CHARLOTTESVILLE, Va., June 1, 2016 — Many of pop artist Andy Warhol’s most iconic works – from his portrait series of Marilyn Monroe to a diamond-dusted portrait of Queen Elizabeth II – are now on display in The Fralin Museum of Art at the University of Virginia.
The “Andy Warhol: Icons” exhibition has transformed The Fralin’s Miller Gallery into a colorful celebration of celebrity. Featuring portraits of Monroe, Liza Minnelli, Jacqueline Kennedy Onassis and many other cultural icons, the exhibition highlights Warhol’s lifelong fascination with pop culture and the manufacture of fame. The show will run through Sept. 18, providing time for UVA professors time to incorporate the works into their summer and fall class syllabi.

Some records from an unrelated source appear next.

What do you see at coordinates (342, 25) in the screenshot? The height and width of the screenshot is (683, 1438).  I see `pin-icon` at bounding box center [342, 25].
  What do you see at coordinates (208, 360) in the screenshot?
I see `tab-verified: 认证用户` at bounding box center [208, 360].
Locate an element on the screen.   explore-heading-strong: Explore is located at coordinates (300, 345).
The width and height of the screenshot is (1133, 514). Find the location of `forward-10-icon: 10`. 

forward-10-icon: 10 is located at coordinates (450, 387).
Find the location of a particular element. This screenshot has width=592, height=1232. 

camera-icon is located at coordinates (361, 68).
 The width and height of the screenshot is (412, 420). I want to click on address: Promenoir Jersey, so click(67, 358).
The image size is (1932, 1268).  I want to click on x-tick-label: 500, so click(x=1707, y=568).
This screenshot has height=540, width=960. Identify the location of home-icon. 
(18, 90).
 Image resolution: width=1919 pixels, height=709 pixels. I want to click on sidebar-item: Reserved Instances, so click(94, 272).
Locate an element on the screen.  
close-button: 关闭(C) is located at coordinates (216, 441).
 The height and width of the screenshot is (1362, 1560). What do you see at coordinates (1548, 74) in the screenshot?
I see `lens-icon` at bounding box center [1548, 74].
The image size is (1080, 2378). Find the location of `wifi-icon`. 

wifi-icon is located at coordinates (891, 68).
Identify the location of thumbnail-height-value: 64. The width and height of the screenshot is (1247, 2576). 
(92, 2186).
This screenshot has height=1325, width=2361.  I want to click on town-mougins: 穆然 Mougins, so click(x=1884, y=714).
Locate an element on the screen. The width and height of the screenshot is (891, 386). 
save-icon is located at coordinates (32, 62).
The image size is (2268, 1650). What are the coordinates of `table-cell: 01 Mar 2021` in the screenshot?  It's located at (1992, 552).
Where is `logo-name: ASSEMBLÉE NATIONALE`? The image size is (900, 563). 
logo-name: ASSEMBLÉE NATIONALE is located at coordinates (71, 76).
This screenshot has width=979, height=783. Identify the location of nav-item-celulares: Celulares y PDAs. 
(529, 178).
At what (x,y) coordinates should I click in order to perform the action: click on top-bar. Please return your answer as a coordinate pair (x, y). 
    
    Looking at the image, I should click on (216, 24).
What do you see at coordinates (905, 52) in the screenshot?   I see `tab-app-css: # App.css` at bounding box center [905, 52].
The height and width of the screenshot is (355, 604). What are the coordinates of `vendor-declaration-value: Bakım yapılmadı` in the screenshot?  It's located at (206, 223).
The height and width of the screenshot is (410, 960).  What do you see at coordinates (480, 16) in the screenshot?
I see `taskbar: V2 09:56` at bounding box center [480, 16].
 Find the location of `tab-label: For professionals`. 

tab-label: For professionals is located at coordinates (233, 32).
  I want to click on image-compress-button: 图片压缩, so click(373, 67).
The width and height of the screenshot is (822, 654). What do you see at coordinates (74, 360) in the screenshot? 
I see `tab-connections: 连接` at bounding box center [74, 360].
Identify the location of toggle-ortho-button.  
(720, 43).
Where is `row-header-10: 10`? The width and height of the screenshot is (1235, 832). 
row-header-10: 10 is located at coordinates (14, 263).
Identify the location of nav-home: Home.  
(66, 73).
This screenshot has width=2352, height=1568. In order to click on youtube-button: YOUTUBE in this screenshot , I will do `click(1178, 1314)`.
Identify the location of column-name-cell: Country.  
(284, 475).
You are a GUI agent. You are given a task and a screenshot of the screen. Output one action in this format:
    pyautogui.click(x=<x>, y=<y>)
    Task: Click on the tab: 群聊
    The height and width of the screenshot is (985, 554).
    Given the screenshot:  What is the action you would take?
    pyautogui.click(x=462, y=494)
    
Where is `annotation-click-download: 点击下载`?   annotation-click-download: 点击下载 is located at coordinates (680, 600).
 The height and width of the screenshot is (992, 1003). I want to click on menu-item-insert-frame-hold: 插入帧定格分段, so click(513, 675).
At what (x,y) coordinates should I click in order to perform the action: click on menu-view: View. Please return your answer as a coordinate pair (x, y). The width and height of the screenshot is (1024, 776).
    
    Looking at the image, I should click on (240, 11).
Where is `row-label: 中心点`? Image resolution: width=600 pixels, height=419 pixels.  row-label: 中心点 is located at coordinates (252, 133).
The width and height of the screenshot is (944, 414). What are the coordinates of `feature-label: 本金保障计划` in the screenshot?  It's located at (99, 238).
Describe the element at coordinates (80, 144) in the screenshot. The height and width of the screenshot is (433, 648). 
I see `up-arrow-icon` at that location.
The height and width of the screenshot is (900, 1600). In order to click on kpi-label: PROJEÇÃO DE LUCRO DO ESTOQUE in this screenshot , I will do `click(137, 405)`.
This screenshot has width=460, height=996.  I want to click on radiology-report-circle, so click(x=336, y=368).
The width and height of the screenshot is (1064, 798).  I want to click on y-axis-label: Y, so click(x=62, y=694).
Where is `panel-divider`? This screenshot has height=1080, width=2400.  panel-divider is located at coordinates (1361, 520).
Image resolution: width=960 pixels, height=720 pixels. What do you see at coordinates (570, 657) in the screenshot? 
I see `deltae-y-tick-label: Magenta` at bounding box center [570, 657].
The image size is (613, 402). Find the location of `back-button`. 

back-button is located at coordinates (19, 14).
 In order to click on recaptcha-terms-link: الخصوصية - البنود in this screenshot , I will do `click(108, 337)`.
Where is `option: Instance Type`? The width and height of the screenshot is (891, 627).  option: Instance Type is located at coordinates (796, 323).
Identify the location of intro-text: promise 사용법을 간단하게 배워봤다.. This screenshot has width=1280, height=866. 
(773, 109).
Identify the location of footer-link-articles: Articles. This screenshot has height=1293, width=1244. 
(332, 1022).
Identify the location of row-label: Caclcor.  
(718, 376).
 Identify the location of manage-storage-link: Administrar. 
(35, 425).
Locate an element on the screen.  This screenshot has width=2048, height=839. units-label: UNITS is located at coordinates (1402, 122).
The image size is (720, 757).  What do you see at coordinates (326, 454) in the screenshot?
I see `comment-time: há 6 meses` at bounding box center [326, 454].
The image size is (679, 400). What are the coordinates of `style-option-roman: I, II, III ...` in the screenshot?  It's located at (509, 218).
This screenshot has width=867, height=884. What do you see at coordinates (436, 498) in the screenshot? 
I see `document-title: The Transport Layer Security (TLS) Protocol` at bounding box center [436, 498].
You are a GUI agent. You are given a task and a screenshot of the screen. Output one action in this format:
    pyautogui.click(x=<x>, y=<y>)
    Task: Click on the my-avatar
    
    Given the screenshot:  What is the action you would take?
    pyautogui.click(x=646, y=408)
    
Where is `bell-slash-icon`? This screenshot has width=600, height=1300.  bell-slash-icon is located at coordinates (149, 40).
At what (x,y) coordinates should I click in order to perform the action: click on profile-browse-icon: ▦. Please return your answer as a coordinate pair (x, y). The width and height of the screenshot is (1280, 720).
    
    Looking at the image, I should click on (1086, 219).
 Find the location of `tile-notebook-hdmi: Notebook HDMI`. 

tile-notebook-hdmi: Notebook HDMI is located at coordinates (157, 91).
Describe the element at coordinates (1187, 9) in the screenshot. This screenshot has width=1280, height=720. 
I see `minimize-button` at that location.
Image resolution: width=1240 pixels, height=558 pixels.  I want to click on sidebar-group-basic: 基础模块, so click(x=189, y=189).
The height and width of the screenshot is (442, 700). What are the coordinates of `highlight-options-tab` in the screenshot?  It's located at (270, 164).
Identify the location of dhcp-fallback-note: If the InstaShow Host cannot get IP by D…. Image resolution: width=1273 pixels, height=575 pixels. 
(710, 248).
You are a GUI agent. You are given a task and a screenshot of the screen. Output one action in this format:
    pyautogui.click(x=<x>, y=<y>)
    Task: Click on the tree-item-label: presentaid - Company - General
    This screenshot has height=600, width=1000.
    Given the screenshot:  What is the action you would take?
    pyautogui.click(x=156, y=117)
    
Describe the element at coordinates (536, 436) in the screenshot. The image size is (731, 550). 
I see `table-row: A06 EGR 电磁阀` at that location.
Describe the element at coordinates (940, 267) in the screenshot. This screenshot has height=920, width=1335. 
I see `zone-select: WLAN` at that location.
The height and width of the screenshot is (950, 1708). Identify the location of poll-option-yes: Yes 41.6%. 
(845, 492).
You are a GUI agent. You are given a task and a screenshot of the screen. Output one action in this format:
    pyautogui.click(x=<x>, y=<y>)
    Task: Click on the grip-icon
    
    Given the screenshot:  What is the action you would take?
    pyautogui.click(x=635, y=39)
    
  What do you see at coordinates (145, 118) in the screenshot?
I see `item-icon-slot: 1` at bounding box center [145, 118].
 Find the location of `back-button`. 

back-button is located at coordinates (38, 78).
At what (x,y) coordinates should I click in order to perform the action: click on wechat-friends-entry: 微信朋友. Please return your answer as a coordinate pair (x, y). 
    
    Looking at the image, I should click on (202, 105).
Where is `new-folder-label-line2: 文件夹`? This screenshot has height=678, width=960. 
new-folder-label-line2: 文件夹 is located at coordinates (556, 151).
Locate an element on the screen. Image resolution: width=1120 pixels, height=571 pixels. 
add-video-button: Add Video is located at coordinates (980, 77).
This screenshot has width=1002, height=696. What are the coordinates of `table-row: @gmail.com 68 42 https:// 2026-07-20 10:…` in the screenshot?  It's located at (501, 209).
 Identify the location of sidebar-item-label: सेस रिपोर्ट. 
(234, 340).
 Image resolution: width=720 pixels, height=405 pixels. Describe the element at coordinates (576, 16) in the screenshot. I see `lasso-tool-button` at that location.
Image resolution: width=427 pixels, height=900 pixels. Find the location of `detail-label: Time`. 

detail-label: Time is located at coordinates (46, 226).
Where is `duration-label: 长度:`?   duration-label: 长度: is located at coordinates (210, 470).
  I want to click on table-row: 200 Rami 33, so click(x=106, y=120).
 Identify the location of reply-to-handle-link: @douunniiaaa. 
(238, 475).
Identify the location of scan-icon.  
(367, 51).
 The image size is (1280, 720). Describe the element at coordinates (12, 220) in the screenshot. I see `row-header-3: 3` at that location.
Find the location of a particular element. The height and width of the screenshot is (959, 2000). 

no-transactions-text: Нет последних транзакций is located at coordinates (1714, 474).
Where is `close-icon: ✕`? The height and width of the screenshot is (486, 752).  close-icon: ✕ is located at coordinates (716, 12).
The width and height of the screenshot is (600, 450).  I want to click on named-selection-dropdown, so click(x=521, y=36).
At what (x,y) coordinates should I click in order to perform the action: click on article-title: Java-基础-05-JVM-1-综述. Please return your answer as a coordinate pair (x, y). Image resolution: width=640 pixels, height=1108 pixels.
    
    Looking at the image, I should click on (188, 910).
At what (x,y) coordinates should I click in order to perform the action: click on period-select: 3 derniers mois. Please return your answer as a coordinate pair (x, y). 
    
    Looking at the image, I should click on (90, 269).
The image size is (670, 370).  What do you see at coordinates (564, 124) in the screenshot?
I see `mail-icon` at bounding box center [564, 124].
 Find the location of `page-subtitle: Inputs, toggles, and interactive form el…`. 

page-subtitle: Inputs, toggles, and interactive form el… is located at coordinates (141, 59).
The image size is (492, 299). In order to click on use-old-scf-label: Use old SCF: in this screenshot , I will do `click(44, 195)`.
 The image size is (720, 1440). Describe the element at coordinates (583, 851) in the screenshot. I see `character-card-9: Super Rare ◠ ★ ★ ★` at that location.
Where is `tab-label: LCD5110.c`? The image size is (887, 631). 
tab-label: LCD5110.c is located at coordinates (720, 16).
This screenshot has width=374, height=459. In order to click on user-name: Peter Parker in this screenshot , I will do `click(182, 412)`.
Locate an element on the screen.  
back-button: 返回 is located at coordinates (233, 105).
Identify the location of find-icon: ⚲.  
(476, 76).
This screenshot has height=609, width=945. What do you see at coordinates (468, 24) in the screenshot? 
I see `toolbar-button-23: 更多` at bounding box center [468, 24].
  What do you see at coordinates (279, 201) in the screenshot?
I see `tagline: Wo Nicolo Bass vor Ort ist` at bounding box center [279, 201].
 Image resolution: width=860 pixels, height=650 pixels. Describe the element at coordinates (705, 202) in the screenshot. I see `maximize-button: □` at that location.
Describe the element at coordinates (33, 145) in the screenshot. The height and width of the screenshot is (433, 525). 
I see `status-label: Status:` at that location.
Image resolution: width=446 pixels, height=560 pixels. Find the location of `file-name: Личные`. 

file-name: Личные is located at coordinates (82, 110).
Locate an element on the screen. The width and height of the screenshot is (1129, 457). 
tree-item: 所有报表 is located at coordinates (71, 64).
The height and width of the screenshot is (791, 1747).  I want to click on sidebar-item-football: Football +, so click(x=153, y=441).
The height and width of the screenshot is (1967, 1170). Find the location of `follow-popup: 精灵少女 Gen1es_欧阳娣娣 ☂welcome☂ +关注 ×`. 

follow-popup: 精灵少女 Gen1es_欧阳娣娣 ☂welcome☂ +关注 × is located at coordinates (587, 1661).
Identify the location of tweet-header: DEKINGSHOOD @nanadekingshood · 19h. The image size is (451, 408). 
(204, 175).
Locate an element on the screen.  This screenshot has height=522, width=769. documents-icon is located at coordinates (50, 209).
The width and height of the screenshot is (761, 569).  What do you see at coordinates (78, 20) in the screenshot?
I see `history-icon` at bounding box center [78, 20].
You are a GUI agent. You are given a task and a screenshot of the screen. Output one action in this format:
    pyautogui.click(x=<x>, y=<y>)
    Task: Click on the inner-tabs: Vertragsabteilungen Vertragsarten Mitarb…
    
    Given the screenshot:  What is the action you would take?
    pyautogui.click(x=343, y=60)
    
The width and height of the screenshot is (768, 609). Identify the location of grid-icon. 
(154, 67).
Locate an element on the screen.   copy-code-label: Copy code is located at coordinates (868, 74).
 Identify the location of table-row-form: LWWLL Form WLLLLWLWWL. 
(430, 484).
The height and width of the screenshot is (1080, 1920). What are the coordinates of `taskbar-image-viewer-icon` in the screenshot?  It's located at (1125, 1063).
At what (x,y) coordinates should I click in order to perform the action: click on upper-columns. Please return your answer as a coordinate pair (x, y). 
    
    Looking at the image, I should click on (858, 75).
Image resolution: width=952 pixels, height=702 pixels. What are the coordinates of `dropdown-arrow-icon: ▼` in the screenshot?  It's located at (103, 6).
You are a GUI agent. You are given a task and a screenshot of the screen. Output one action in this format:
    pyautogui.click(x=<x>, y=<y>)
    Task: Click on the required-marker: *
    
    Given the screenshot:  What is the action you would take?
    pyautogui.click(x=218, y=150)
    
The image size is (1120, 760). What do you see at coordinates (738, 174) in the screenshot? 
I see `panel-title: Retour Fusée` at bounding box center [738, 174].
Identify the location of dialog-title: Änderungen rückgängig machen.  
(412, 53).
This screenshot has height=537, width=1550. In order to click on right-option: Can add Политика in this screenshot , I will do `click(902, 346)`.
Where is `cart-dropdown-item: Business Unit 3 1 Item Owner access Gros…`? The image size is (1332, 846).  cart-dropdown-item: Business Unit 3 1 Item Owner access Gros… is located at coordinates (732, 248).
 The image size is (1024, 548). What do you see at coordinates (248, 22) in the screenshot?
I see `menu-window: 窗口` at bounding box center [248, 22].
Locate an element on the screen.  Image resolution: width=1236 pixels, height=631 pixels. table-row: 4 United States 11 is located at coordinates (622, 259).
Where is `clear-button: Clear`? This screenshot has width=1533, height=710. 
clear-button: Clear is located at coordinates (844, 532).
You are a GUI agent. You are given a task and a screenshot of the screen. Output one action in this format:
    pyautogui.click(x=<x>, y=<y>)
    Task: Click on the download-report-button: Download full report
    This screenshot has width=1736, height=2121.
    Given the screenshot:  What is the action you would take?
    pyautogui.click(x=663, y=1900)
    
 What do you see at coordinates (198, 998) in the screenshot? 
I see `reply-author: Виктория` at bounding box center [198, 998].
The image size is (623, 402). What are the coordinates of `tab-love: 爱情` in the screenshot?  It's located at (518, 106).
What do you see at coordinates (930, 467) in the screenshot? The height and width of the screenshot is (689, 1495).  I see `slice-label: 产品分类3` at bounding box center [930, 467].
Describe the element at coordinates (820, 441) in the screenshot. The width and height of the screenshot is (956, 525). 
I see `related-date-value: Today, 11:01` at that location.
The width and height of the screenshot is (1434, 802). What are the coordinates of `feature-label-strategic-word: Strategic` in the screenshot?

“Andy Warhol is a 20th-century icon who shrewdly crafted his self-image by capitalizing on the iconicity of contemporary celebrities,” Curator of Exhibitions and Co-Interim Director Rebecca Schoenthal said. “The exhibition is a play on the contemporary notion of the icon, juxtaposed with the traditional notion of the icon.”
Emphasizing the connection between traditional and contemporary art, Schoenthal placed a 15th-century painting of the martyr Saint Apollonia, on loan from the National Gallery of Art, alongside four Warhol prints showing the same image in bright, contemporary colors. The installation emphasizes Warhol’s devout Catholicism as well as his later interest in Renaissance art. An adjacent display features his screen prints of Sandro Botticelli’s famed 1482 painting, “Birth of Venus.”
Several of the screen prints featured in the exhibition were gifted to The Fralin in 2014 by the Andy Warhol Foundation. To supplement these gifts, the museum spent more than a year seeking additional pieces to reunite some of Warhol’s most famous series.
“I loved the idea of putting the series back together while highlighting The Fralin’s pieces,” Schoenthal said.
One series, “Cowboys and Indians,” includes colorful screen prints of Native American and Western figures like Geronimo, Sitting Bull, Annie Oakley and Theodore Roosevelt in his cavalry uniform. Another series, created by Warhol in the 1980s, depicts the four queens reigning at that time: Queen Elizabeth II of the United Kingdom, Queen Margrethe II of Denmark, Queen Beatrix of the Netherlands and Queen Ntombi of Swaziland. Three of those portraits are special editions that Warhol dusted with glistening crushed diamonds, adding to the prints’ material value and symbolizing the value of their subjects.
“Warhol was so concerned with value and commodity,” Schoenthal said. “The diamond dust plays on the idea of royalty and plays on the commodification of the image.”
Along with Warhol’s works, The Fralin is featuring two additional summer exhibitions: “Art Lovers” and “Casting Shadows.”
“Art Lovers” presents a selection of works showing various artistic explorations of love, from ancient mythological representations to contemporary commentaries on same-sex partnerships. Curated by Schoenthal and Barringer-Lindner Curatorial Fellow Alicia Dissinger, the exhibition will run until Aug. 7.
“Casting Shadows” features pieces from The Fralin’s permanent collection which were purchased or gifted through the Ray A. Graham Endowment FUNd. Ten University Museums Interns – students studying the curatorial process at The Fralin – selected pieces that explore the metaphorical “shadows” of tragedies and controversies, such as war, slavery or poverty. The students worked collaboratively to select pieces, write wall text and give a public talk. Academic Curator and Co-Interim Director M. Jordan Love guided the exhibition, on display through Aug. 14.